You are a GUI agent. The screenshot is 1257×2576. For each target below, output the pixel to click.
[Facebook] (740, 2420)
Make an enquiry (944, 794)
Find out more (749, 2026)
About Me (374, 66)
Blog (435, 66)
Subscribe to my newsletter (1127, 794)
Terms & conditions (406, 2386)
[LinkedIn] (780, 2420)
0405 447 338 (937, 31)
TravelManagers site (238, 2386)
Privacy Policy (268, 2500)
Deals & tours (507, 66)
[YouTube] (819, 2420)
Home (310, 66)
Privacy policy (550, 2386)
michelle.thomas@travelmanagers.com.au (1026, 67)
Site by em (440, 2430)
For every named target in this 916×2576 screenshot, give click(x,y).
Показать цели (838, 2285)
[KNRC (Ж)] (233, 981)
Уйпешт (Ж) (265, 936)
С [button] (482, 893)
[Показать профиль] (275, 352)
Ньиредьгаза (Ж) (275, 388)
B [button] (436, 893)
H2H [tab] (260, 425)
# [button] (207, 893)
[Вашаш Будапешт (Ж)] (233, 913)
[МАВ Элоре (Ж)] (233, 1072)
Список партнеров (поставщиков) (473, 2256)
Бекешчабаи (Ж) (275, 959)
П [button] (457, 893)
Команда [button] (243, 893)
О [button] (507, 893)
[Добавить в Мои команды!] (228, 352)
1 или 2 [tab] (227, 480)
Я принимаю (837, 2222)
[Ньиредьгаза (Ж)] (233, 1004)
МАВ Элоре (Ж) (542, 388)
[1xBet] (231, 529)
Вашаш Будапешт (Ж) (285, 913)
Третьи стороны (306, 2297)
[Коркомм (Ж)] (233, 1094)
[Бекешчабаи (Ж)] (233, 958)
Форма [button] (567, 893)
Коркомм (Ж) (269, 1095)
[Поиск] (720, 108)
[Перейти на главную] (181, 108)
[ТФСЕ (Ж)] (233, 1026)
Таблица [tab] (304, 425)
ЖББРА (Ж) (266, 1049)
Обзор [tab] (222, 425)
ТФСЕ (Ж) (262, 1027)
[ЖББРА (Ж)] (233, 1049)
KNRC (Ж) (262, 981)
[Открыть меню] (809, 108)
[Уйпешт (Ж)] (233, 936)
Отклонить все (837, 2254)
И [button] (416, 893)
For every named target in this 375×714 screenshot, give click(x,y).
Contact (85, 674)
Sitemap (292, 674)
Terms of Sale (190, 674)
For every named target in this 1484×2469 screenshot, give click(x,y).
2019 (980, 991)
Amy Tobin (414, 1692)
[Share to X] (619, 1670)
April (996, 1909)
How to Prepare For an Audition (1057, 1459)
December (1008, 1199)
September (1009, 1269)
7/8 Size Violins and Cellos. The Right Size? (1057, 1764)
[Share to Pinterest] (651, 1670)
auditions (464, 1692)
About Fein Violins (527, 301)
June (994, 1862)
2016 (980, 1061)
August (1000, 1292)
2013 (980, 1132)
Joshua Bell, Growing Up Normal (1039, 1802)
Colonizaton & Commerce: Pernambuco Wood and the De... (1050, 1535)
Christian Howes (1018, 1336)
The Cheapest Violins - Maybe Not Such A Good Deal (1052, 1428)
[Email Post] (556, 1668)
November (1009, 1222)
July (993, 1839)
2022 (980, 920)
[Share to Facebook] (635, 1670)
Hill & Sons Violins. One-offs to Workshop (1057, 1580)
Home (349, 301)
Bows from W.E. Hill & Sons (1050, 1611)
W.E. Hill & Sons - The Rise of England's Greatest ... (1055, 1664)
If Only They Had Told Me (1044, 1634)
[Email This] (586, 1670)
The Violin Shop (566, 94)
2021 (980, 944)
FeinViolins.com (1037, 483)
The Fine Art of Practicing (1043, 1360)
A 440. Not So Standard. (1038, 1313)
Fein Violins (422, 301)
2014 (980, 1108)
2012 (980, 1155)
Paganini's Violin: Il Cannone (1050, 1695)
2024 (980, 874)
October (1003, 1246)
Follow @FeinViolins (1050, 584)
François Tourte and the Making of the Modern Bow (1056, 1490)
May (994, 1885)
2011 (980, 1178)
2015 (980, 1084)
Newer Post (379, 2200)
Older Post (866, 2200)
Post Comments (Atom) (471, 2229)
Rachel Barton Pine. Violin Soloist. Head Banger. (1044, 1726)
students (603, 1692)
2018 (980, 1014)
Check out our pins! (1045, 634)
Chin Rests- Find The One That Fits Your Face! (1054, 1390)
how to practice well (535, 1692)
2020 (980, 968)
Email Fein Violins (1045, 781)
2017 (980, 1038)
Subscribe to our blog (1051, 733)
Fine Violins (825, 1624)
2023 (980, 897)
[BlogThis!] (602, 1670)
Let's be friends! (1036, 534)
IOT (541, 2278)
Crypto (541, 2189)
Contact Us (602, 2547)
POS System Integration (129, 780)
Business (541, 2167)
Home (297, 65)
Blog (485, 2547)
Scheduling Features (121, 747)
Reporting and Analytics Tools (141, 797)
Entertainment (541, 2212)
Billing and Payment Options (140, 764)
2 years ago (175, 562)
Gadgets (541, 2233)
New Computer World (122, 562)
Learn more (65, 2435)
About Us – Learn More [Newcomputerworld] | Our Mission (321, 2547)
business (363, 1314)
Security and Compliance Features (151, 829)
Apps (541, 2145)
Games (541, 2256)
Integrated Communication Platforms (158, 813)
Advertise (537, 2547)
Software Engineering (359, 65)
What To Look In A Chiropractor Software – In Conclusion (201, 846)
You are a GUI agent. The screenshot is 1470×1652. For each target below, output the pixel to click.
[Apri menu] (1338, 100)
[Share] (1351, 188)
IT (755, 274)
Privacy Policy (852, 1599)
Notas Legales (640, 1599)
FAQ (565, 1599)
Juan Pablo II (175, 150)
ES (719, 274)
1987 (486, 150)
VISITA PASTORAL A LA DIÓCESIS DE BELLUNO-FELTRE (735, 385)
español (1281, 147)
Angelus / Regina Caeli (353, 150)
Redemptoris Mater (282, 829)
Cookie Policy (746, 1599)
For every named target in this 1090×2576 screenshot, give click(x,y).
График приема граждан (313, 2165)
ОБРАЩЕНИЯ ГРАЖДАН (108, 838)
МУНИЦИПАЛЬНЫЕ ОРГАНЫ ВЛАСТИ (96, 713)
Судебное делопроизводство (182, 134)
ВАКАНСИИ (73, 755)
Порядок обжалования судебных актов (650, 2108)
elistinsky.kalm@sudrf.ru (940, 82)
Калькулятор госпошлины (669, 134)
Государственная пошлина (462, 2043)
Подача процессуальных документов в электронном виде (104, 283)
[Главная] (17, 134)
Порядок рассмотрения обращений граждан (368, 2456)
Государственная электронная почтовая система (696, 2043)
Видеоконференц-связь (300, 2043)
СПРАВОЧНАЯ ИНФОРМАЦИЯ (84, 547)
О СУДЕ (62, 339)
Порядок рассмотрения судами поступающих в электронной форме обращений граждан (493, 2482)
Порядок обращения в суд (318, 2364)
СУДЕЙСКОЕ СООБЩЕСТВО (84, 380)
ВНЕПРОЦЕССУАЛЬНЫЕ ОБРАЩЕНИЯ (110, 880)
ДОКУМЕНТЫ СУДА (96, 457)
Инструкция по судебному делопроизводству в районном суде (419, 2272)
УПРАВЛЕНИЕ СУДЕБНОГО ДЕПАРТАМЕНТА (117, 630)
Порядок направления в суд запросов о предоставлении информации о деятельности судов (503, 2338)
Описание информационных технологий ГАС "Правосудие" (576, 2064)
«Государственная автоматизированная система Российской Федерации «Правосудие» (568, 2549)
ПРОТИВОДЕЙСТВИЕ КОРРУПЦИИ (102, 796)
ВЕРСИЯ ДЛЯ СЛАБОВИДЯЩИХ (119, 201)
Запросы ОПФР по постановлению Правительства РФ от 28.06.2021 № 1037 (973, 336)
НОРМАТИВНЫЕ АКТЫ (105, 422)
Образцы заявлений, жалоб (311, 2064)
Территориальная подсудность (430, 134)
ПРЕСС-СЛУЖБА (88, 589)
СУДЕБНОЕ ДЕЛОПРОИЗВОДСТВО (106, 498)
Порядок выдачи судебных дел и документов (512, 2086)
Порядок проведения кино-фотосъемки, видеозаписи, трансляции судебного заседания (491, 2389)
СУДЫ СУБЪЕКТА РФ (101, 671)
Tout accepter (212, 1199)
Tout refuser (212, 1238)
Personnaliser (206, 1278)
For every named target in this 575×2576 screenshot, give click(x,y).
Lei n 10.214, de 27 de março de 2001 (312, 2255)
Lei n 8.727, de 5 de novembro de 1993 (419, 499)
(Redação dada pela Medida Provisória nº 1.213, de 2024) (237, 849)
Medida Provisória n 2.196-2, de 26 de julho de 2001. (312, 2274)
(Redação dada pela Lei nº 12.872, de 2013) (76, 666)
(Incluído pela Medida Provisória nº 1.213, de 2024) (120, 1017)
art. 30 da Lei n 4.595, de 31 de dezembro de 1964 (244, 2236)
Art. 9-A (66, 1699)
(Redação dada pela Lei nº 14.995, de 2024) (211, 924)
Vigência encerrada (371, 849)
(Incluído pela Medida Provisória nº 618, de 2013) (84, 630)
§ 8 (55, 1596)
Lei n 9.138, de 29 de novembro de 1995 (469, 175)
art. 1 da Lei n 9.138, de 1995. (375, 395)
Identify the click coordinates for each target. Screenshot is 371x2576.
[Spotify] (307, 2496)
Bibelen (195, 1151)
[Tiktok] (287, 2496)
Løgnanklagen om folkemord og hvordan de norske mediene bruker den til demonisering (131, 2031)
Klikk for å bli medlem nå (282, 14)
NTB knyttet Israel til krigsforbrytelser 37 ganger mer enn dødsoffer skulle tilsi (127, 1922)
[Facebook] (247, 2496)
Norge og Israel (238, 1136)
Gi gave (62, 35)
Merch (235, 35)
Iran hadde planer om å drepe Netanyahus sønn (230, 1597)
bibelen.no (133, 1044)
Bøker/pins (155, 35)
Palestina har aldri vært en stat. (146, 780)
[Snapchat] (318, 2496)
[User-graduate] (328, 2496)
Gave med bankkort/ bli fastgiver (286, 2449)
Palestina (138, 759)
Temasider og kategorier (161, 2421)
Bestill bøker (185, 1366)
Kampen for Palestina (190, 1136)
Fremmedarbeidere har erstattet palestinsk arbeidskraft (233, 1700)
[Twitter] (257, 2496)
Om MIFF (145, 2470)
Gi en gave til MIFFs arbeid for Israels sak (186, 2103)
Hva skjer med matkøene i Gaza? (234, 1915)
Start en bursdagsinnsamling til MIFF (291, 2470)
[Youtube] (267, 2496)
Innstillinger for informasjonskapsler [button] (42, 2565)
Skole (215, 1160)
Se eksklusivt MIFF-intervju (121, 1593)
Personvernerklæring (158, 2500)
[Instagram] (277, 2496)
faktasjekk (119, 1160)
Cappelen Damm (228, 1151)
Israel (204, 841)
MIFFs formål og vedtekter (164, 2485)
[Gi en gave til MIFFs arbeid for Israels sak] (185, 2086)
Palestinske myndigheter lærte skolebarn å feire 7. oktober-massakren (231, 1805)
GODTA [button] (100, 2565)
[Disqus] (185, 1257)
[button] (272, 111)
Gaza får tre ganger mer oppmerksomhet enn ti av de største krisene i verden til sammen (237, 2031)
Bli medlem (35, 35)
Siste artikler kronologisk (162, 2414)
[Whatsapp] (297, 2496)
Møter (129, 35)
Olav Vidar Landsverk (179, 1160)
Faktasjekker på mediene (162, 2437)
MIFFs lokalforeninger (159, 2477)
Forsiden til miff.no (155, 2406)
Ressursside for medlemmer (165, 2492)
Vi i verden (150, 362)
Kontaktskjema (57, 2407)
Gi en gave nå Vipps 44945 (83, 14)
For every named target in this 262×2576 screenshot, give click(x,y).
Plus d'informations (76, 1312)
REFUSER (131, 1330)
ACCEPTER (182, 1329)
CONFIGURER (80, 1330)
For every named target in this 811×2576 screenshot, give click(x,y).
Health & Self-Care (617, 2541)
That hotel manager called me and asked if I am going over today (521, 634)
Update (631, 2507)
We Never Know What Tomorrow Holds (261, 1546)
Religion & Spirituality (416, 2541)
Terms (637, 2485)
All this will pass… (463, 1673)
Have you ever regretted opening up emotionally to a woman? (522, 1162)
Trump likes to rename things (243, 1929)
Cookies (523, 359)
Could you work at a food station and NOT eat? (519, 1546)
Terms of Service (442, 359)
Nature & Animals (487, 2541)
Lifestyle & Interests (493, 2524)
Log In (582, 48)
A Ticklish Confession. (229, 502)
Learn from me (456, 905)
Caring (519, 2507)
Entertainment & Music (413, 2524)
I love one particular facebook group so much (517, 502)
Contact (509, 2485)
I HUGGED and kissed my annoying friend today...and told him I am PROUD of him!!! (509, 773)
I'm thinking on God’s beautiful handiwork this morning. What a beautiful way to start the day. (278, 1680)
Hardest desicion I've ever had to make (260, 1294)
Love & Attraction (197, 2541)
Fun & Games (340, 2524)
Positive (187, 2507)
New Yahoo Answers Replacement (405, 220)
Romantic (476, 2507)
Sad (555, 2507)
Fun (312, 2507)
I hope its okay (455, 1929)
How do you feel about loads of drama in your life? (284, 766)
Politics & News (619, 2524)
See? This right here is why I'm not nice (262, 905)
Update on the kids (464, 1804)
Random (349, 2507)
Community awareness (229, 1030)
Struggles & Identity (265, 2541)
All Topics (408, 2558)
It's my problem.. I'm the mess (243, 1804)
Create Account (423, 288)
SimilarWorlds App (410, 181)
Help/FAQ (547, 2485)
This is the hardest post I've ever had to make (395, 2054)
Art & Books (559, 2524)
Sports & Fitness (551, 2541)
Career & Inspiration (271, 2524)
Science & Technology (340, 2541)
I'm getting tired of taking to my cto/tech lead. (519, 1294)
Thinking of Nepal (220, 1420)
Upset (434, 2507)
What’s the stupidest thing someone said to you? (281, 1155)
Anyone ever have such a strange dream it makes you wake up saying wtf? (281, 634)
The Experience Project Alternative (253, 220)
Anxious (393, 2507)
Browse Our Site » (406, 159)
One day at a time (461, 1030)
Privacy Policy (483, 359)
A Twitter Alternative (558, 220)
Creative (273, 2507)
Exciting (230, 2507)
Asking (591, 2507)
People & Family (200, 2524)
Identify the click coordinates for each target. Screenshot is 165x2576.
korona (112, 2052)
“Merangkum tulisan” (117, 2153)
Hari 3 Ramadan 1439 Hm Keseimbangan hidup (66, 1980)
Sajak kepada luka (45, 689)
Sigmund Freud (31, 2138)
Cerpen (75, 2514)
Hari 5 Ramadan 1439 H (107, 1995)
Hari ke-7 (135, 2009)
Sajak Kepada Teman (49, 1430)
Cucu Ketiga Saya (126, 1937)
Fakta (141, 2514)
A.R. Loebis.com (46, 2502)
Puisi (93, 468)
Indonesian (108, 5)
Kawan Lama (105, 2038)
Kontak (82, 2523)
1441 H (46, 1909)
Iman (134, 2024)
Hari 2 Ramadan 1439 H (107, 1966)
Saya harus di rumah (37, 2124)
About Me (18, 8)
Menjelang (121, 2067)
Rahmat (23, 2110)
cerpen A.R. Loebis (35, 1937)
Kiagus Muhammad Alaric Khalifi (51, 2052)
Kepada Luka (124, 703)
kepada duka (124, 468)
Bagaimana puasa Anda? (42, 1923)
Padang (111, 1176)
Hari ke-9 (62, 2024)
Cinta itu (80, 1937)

> **The task**: Show every line from the listing above in which the string "That" appears.

> **Response to this exercise**:
Chin Rests- Find The One That Fits Your Face! (1054, 1390)
That hotel manager called me and asked if I am going over today (521, 634)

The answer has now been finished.